* _WHAT THE TASK REQUIRES_: Where a line of the data holds the word "Viewport", copy that line.

*** DATA RECORDS Section Begins ***

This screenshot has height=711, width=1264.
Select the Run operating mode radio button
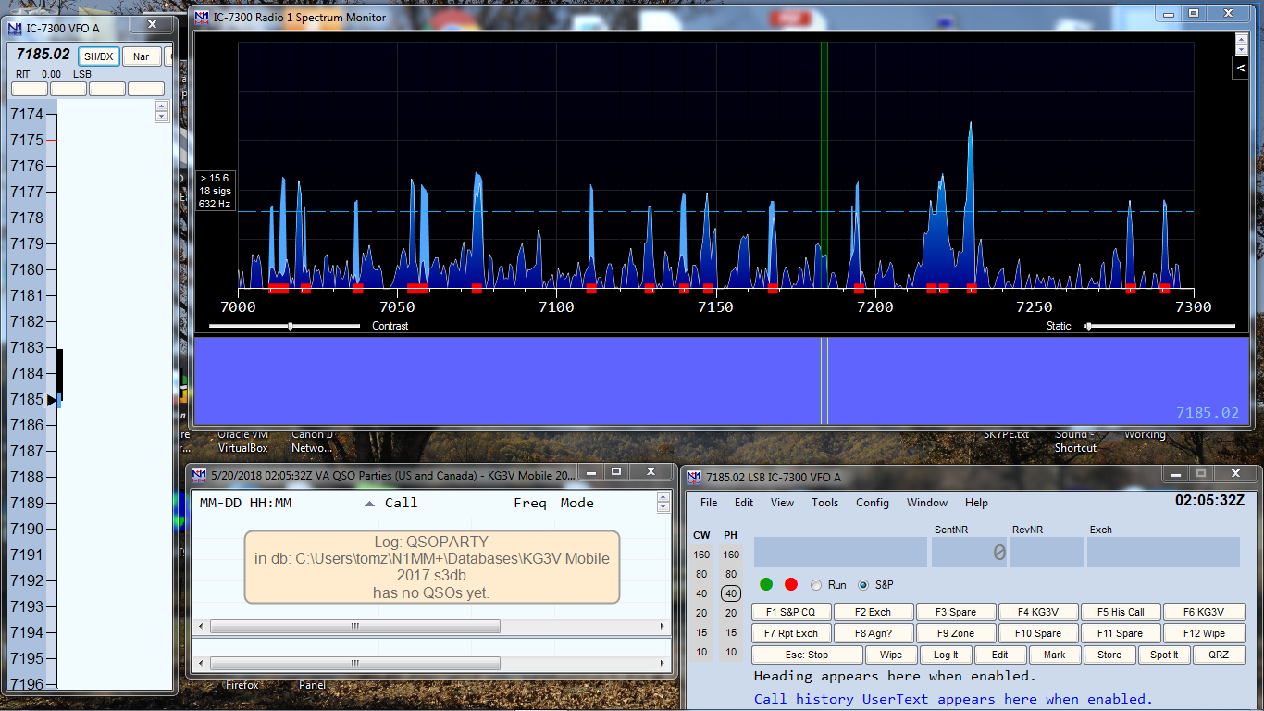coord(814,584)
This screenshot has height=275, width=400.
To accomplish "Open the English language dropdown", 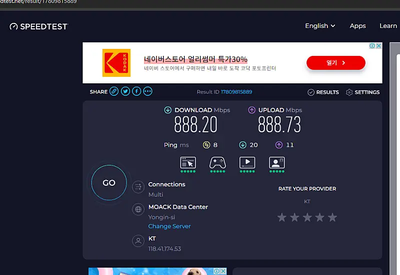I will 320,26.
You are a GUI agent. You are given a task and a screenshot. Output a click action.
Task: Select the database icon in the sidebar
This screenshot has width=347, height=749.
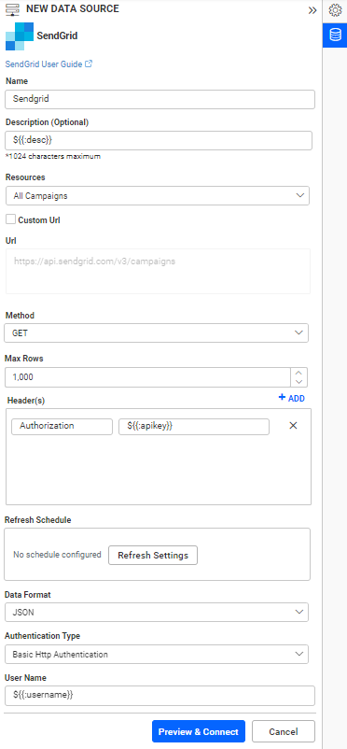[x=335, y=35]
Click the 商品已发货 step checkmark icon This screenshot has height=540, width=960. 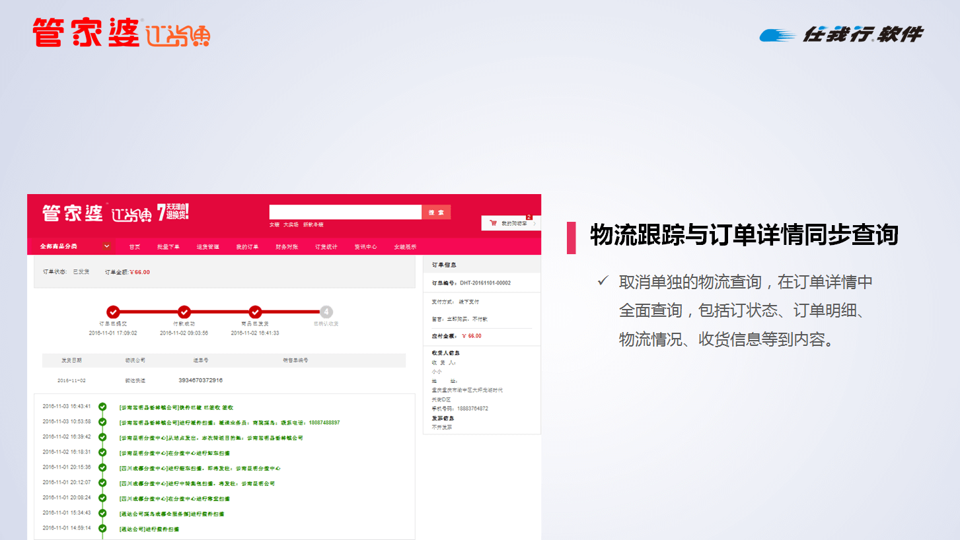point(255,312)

*** DATA RECORDS Section Ends ***
*** DATA RECORDS Section Begins ***

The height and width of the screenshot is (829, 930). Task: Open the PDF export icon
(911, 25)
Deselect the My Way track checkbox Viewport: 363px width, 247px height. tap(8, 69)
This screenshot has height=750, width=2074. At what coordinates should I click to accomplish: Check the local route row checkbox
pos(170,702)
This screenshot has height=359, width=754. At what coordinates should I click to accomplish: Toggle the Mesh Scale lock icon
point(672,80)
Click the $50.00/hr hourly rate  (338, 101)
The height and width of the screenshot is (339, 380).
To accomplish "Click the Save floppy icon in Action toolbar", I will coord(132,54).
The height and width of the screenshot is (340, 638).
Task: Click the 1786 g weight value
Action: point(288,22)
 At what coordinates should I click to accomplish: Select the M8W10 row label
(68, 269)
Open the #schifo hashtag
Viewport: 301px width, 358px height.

*** DATA RECORDS Section Ends ***
*** DATA RECORDS Section Begins ***

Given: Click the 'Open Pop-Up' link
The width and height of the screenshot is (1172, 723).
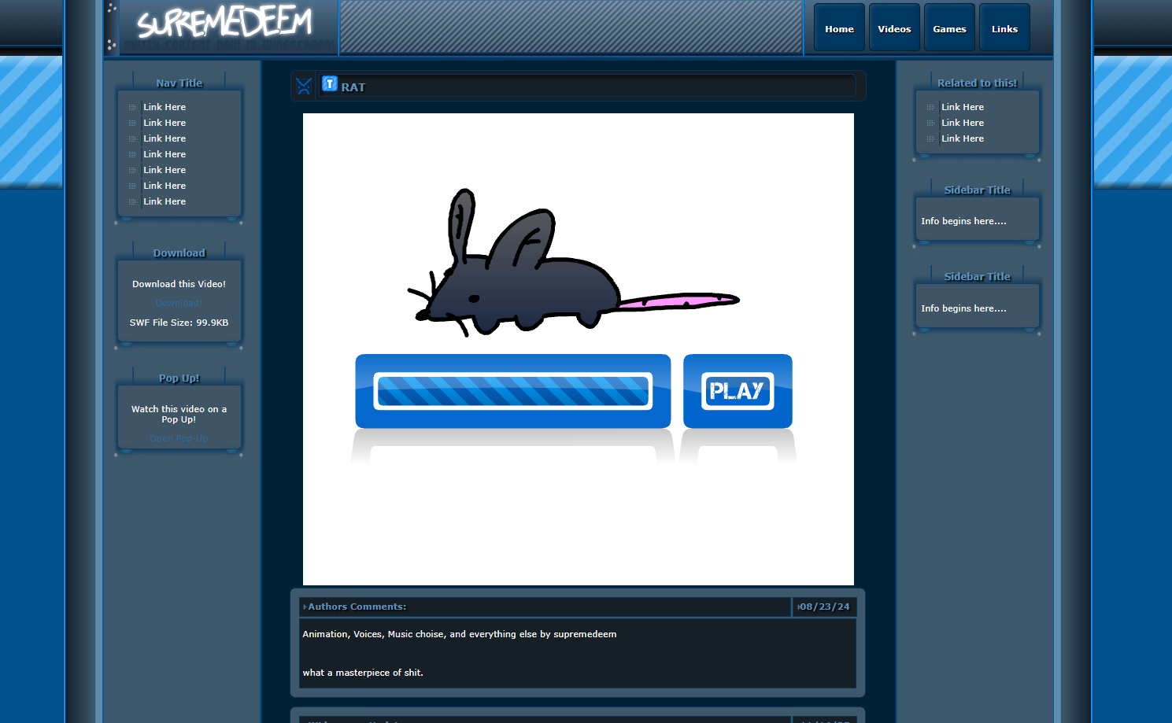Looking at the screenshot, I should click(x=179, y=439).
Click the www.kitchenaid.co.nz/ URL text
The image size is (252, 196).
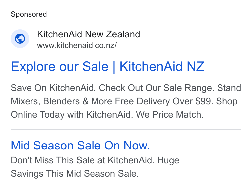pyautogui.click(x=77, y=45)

*** DATA RECORDS Section Ends ***

* _YOUR RESPONSE_:
Deselect the My Way track checkbox Viewport: 363px width, 247px height. tap(8, 69)
Viewport: 301px width, 358px height.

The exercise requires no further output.